Headed by the National Strategic Research Institute at the University of Nebraska, the project will refine a technique that uses tiny bubbles to mimic the alveoli of the human lung by releasing oxygen while removing carbon dioxide.
Envisioned as emergency treatment for those whose lungs have stopped functioning after severe injury, microbubble oxygenation could raise blood-oxygen levels long enough to help patients survive transport from remote environments, the researchers said.
“Our system transforms the abdomen into a third lung, so to speak,” said Terry, assistant professor of mechanical and materials engineering. “Through a method of pumping and delivering oxygen microbubbles into the abdomen while removing dangerous carbon dioxide, the process delivers life-sustaining oxygen to the body’s core, which is then circulated to the brain and other vital organs.”
Terry will lead the design and development of a device that can deliver the oxygenated microbubbles to patients whose lungs are damaged beyond the use of traditional ventilation.
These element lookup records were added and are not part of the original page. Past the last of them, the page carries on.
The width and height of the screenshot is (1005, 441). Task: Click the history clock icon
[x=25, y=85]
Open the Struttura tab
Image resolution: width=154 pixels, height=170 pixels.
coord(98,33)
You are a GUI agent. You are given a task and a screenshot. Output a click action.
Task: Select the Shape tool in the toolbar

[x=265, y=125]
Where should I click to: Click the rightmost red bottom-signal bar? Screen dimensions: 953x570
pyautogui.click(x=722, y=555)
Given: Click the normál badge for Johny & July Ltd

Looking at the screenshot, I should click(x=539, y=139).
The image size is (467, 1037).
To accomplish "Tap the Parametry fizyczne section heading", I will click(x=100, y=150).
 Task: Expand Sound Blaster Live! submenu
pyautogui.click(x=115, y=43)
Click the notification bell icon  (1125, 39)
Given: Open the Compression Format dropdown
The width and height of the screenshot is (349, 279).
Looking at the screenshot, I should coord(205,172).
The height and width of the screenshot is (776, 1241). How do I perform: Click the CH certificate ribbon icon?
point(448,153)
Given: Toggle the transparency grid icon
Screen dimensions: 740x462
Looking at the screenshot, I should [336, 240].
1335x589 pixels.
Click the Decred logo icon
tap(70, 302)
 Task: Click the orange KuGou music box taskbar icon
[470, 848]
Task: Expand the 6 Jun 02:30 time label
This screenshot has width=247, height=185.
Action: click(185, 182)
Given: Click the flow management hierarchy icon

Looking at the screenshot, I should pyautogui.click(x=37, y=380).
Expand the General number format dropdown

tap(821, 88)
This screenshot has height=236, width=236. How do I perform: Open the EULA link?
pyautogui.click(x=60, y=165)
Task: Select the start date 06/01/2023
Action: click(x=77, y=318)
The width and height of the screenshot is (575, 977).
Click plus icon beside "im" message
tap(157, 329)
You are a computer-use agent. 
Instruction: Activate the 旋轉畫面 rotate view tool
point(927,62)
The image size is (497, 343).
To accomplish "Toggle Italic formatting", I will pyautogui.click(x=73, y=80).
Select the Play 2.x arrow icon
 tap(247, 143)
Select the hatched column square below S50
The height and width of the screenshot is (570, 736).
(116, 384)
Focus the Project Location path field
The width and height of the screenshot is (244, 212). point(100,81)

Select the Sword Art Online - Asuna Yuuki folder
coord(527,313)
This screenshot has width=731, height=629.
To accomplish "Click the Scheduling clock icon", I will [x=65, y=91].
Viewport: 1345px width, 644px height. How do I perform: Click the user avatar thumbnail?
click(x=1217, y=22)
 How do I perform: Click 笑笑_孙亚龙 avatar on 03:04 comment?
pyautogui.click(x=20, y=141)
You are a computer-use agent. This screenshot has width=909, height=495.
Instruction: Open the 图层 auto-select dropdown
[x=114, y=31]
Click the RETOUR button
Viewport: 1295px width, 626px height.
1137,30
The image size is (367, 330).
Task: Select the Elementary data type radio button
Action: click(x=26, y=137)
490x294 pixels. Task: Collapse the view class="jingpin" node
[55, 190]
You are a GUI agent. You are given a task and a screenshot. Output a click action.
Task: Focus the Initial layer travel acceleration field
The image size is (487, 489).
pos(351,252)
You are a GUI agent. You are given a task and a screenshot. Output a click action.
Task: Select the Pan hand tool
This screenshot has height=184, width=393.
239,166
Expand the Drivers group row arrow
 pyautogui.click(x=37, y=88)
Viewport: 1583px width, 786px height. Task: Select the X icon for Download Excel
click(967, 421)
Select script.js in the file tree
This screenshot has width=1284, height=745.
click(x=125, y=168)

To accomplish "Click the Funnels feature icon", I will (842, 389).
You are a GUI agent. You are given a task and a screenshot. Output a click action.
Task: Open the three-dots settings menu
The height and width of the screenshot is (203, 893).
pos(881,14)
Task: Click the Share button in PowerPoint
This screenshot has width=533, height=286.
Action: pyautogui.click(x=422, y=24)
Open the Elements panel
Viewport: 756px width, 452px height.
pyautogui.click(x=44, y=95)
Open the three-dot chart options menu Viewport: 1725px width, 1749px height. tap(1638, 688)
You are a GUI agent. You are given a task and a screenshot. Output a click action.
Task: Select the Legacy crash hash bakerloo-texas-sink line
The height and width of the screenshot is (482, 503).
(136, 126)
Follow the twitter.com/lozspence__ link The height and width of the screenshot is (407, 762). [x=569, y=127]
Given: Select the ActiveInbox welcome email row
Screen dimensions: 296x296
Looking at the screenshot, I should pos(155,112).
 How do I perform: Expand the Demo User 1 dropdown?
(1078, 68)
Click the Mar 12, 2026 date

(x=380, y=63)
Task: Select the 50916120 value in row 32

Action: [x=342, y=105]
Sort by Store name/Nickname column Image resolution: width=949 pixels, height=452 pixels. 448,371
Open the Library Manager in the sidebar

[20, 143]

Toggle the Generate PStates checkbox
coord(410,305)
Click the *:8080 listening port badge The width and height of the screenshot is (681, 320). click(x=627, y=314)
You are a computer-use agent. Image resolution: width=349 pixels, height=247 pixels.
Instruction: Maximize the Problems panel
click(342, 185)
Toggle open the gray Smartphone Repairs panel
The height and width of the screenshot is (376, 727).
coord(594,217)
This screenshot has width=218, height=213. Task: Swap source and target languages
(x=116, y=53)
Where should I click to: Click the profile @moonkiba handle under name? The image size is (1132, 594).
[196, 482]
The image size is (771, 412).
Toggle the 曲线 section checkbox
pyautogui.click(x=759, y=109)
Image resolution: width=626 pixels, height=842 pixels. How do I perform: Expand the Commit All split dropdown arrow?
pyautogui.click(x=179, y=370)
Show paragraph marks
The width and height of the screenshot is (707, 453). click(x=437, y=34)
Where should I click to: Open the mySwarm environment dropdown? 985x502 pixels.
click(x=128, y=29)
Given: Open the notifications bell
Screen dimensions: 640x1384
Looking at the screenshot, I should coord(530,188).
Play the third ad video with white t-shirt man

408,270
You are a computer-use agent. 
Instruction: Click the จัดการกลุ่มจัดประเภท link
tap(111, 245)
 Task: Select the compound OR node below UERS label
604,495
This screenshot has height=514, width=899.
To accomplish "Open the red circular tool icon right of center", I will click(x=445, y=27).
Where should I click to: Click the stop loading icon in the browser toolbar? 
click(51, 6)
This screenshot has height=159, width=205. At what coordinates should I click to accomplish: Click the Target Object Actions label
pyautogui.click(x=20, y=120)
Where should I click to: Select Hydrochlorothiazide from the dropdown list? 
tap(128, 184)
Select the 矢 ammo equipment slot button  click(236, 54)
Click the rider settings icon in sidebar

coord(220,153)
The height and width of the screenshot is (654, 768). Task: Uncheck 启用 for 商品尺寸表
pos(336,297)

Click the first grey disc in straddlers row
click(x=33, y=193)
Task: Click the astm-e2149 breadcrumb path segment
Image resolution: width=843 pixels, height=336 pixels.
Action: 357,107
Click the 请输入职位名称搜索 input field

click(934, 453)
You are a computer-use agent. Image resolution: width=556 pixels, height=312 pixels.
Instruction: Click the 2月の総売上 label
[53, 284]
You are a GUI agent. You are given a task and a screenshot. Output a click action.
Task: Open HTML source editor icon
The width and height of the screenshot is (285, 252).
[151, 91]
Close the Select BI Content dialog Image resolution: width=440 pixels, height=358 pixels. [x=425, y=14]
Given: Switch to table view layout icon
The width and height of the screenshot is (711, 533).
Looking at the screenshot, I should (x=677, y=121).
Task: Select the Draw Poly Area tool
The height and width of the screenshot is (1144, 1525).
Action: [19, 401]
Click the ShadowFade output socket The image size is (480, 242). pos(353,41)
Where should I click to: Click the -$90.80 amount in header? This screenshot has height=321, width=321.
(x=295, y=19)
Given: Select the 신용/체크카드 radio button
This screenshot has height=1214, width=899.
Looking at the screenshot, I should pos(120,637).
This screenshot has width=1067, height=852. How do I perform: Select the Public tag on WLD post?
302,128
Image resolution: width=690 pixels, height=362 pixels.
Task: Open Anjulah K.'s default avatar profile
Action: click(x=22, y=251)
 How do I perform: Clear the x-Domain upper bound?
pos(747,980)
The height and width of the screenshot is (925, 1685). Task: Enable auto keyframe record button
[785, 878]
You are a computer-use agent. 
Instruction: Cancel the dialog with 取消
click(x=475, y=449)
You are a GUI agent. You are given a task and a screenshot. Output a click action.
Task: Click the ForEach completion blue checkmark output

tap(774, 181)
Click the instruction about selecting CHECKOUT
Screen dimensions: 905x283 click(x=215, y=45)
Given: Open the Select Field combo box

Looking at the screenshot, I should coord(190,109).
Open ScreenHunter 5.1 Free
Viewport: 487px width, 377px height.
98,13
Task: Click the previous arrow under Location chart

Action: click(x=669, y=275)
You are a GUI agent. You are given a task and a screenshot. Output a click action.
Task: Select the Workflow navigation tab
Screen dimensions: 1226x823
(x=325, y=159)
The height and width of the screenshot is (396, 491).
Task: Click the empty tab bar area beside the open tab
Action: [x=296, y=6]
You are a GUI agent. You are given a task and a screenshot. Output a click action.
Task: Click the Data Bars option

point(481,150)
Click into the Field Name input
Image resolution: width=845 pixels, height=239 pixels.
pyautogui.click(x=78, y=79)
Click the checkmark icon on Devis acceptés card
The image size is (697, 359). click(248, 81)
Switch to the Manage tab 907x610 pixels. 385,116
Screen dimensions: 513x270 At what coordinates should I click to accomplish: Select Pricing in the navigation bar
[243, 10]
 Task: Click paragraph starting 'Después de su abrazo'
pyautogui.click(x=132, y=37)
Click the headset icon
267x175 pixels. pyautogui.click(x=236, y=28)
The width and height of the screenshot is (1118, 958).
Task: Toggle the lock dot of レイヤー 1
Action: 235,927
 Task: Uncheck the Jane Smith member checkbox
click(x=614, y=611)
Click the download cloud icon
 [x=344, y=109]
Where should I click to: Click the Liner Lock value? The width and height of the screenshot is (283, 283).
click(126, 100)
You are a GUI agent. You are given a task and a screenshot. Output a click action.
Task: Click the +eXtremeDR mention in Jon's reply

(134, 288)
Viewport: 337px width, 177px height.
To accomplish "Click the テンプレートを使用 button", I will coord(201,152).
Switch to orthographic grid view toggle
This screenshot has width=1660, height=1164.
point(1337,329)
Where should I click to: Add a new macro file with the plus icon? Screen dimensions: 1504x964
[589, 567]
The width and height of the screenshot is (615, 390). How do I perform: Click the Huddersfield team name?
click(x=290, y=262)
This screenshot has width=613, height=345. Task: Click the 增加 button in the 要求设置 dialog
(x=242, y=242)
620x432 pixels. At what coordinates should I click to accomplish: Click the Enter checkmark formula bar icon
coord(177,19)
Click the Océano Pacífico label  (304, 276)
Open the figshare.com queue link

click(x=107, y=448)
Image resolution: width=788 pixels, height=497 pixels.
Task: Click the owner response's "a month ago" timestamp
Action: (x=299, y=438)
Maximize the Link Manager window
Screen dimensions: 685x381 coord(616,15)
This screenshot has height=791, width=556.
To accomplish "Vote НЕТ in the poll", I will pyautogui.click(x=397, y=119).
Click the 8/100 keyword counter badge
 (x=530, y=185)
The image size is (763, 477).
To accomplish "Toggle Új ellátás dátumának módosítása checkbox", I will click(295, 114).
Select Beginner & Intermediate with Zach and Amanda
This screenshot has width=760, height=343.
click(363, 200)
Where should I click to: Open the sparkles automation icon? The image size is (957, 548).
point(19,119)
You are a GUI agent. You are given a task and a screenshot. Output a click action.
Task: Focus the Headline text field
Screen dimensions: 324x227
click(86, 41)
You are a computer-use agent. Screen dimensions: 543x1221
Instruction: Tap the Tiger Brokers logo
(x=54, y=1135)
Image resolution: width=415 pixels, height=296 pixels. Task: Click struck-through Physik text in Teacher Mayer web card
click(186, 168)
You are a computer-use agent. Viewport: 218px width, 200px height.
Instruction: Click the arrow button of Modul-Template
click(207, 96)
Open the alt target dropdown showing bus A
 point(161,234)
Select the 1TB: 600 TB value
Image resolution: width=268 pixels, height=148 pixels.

This could prove especially important in scenarios involving weapons of mass destruction, Terry said.
“The current en-route care system of transporting patients has high survival rates, but unique scenarios could severely stress the system in the event of mass casualties,” he said. “In the event of WMD attack, there is a high probability that the current transportation system would be overwhelmed.”
The University of Colorado Boulder’s Mark Borden, who pioneered the approach, will establish a process for manufacturing the microbubbles on a large scale. Meanwhile, a team at the University of Nebraska Medical Center will construct injury models suitable for testing Terry’s delivery system.
The team will receive funding from the Office of the Air Force Surgeon General.